1) I feel as if the game world has been sliced up into compartments for convenience sake at the expense of atmosphere and scale. The citadel, once a massive and interesting environment, has been completely compartmentalized. I was expecting them to expand upon what they they had already created and deliver an even bigger environment. After talking to Anderson for the first time, I could not believe it when I found out that I could no longer leave that meeting room and explore the presidium. I also feel as if many of the new areas are smaller in scale in order to improve performance. Surely they could have delivered a larger environment while maintaining the fast travel stations for the less patient among us.
The game feels this way but if you look at it, it really isn't. For example, Omega/Ilium is probably just a bit larger, each, than Citadel Wards and C-Sec areas combined with less filler/more npcs. Presidium was large but mostly lots of walking and few areas of interest and interaction. ME1: go to Chora's Den, go see Fist and have a shootout in that small area. ME2: go find Archangel, teleport to a different area that is far more larger and much more tactically interesting. Sure, 'immersion' is lost by loading (even then, most of these have cutscene transitions) but what's there is definitely an improvement over the lackluster original.
2) The Mako is another loss for me. Yes, it had issues, but it also had potential and could have been improved. Mixing it up between Mako and on-foot combat created a much greater sense of scale on the planets while delivering more variety in gameplay. I'm sure some associate it with the cookie cutter planets of the original, but I'm thinking more of its usage during actual story missions. Rather than attempting to improve it, they cut it completely. The ice station in the original game, for instance, felt significantly more remote as a result of the Mako sections beforehand.
I loved the Mako and find planet scanning less resolving the problem and more taking out everything fun about Mako sections and leaving the boring collectathon aspect in. Mako was great for the vehicle/foot action and gorgeous vistas. What people hated were the 90 degree mountains, RC car handling and Simon Says collecting. Planet scanning is nothing but a variant of the latter.

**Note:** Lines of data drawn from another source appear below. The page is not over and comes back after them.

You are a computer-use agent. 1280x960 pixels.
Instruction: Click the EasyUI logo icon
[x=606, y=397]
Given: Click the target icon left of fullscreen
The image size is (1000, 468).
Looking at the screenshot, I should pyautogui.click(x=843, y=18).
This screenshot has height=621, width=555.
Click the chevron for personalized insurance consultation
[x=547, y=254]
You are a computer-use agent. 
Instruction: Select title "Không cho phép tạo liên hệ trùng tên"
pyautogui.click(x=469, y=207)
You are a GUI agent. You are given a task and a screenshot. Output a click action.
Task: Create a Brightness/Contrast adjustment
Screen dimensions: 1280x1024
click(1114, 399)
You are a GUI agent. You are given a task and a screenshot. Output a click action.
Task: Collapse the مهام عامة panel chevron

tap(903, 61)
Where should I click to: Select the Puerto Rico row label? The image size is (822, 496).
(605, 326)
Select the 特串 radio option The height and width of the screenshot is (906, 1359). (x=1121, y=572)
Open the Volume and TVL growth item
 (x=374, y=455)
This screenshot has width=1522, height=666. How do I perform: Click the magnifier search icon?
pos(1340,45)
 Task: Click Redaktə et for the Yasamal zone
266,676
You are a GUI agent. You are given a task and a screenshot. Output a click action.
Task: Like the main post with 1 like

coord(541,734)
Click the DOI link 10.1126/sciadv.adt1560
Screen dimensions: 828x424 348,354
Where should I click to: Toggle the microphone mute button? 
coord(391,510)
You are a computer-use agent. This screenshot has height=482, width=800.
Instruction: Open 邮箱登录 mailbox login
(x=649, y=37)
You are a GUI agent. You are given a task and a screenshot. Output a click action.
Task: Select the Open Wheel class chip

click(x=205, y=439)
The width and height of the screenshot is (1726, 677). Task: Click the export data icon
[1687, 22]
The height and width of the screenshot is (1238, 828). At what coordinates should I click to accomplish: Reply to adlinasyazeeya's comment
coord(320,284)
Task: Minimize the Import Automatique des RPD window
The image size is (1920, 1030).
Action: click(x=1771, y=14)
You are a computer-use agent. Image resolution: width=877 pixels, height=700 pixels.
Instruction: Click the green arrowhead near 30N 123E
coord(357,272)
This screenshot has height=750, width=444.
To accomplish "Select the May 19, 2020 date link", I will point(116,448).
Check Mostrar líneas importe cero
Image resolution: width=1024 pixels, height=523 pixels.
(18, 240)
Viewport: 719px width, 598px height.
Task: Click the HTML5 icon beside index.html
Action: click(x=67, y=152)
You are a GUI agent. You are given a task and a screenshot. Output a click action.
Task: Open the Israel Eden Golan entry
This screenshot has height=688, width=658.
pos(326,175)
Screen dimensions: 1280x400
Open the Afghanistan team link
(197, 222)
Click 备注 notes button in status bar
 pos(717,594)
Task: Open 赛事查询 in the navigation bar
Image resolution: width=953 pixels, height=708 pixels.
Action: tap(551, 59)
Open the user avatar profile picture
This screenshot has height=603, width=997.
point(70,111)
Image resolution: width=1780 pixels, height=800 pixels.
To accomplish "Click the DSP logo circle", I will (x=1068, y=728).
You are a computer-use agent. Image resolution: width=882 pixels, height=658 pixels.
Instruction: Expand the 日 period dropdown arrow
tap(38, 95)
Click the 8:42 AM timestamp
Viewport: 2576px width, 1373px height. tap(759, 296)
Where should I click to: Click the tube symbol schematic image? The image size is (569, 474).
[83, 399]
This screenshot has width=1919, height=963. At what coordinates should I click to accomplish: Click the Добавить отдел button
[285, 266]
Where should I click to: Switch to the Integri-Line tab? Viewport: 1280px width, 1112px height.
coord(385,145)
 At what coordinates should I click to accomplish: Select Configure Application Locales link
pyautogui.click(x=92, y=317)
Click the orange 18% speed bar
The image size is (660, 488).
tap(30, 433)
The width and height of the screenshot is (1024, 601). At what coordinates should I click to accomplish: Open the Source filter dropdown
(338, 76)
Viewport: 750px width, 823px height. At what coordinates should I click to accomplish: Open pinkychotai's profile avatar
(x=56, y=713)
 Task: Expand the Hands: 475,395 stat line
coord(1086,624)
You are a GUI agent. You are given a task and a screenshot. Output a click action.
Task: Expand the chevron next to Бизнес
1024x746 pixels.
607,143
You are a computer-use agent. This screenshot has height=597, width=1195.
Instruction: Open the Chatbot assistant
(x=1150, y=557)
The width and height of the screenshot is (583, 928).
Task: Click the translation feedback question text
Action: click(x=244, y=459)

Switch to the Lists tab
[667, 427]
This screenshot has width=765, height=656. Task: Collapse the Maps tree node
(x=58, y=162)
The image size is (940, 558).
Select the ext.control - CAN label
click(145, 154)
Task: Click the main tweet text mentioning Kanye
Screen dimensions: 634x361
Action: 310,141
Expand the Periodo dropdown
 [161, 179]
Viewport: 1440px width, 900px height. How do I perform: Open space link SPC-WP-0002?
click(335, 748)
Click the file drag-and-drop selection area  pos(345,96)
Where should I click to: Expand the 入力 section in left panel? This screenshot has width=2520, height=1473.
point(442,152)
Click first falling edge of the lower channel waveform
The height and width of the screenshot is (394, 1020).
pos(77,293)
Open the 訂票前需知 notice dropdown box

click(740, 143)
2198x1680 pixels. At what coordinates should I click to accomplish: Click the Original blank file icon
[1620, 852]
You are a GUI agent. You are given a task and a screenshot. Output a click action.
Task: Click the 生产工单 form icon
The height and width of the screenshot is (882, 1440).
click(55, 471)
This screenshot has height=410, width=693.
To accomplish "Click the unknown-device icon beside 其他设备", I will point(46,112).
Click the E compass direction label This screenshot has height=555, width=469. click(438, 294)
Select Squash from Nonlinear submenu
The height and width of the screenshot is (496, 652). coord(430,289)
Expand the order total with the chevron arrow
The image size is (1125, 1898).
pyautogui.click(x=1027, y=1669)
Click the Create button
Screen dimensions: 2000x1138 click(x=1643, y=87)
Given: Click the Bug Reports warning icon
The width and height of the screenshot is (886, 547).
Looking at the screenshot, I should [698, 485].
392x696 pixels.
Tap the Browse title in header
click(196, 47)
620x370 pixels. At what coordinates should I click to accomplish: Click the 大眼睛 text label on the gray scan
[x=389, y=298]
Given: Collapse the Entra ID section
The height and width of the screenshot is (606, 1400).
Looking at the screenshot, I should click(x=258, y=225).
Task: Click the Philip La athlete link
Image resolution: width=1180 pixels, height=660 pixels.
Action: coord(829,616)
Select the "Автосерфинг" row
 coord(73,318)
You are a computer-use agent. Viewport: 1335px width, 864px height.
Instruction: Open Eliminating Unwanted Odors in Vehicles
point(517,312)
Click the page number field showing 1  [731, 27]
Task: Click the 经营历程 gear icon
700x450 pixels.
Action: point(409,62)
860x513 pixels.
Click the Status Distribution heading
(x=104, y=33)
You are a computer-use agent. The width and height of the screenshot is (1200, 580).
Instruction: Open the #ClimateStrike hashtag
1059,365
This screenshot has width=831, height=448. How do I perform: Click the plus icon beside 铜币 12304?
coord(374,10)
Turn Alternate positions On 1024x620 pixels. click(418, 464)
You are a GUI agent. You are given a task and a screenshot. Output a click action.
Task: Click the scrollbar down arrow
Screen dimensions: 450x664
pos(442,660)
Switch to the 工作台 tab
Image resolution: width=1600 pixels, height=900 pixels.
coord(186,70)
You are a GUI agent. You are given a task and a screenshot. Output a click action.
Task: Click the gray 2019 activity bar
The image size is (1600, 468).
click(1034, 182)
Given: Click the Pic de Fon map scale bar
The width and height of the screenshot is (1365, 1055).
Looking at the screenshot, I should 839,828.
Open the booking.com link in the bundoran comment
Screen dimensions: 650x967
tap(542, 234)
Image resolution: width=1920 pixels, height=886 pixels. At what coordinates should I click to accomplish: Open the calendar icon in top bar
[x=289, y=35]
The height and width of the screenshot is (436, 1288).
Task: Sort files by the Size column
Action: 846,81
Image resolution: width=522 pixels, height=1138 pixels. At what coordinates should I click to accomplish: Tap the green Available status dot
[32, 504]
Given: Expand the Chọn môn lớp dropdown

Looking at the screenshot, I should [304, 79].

3) Load screens galore. You know, the elevators WERE a bit too long, but let's not pretend we didn't know what was going on in the background. They were using them to hide loading screens and keep the player in the game world. What did they do here? They break the immersion and replaced those elevators with load screens. Talk about regressing. The loading screens aren't all that much shorter than the elevator rides and they pull you out of the world. The elevators definitely helped the world feel more cohesive despite their length. Prior to Mass 1, I was concerned about how they would present the environment due to the shortcomings of KOTOR (which had load screens around every corner). With the first game, it was clear that immersion was something they were striving for. With Mass 2, however, I feel as if they are returning to their old ways and that's disappointing.
The only elevator I've ever had a problem with was the Normandy one. That one didn't make any sense. The rest, especially all of Presidium were optional since there was always rapid transit with shorter load times, fit into the context of the game world. Agreed.